(WFLA) – Children attending public school in Florida may soon be required to be vaccinated for HPV.
State Sen. José Javier Rodríguez (D-Miami) recently introduced the “Women’s Cancer Prevention Act,” which would require all 11 and 12-year-old boys and girls in Florida schools to receive a vaccine for the human papillomavirus (HPV), a sexually transmitted virus, which can cause cervical cancer.
Two FDA-approved vaccines, Gardasil and Cevarix, which are designed to protect against the virus, came out more than a decade ago, and have since become a hot political topic. While many parents are for the vaccines, others are threatening to pull their children from public schools if they become mandatory.
“They are not a medical facility so they have absolutely no right to dictate it [whether children get vaccinated], they’re about education,” said Cindy Drummond, a parent who says she was warned of the vaccines’ risks.

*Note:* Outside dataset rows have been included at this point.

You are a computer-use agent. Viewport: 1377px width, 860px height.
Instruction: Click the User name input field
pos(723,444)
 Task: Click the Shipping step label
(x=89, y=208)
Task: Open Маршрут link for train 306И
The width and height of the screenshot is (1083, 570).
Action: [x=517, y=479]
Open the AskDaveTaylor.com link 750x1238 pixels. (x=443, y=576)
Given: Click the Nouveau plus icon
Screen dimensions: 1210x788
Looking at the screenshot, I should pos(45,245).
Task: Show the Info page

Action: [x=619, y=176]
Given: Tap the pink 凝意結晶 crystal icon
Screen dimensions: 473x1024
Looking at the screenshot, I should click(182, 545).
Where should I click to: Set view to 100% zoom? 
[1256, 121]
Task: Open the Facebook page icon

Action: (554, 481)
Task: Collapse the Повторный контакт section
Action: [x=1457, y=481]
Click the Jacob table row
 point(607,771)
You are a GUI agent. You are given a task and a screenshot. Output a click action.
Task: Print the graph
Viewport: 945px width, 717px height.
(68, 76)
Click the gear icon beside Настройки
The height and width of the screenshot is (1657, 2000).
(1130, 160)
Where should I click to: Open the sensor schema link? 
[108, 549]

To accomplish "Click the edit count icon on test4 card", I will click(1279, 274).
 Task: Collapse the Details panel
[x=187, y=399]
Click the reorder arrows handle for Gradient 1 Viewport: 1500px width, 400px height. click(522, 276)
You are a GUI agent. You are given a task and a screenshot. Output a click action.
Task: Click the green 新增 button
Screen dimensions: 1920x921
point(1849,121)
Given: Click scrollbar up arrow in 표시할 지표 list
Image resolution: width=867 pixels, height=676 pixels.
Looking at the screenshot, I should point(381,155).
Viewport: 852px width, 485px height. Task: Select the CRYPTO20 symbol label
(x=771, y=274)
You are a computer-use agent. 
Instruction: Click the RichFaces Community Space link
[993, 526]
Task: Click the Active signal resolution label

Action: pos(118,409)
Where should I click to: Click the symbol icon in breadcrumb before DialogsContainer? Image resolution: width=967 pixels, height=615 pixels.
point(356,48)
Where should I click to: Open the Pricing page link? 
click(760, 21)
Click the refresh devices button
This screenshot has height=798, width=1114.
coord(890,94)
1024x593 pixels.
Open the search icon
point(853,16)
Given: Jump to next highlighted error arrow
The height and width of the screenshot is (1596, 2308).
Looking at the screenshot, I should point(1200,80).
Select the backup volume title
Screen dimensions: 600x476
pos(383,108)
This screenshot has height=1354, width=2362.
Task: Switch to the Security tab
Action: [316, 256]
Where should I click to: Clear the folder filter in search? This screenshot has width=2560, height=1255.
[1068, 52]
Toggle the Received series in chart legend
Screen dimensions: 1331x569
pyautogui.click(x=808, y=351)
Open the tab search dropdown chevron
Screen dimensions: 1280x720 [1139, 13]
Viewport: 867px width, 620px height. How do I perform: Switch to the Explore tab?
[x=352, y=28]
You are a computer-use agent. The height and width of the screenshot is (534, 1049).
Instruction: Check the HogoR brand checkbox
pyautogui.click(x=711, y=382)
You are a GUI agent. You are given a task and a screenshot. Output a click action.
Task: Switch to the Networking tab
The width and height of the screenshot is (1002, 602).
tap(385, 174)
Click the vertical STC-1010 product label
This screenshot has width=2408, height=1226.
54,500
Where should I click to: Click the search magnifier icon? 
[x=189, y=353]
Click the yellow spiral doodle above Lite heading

“Other things can happen when you are required to take these shots because I would love for them to be vaccinated for it but not at the risk of it causing something else. I really haven’t been educated enough on it I just know my pediatrician is smarter than me about it and she said absolutely not.”
Dr. Karalee Kulek-Luzey, a pediatrician, recommends all students get the shot.
“This is a very important vaccine because we see this as one very big step to protecting our families from a cancer diagnosis,” said Kulek-Luzey. “When we talk about genital cancer, it is not just about female cervical cancer. males and young men can be at risk for this disease also. When you think about trying to stop a disease, the best way is to really attack every link in that chain.”
If the bill passes, students would be required to get vaccinated before the start of the 2018-2019 school year.
“I don’t think it will pass, I can’t imagine they’re going to require that and I think a lot of kids will be pulled out of school if they do,” said Drummond.
Time will tell what happens with the bill but doctors believe the vaccine is effective.
“We’ve really already seen a drop in the number of cervical cancer cases in our young adults that they feel is really directly related to this vaccine,” said Kulek-Luzey.
If you get the vaccine before age 15, it can be administered in two different shots. If you wait until after 15, you have to get it in a series of three shots. Doctors recommend getting the vaccine before you turn 26.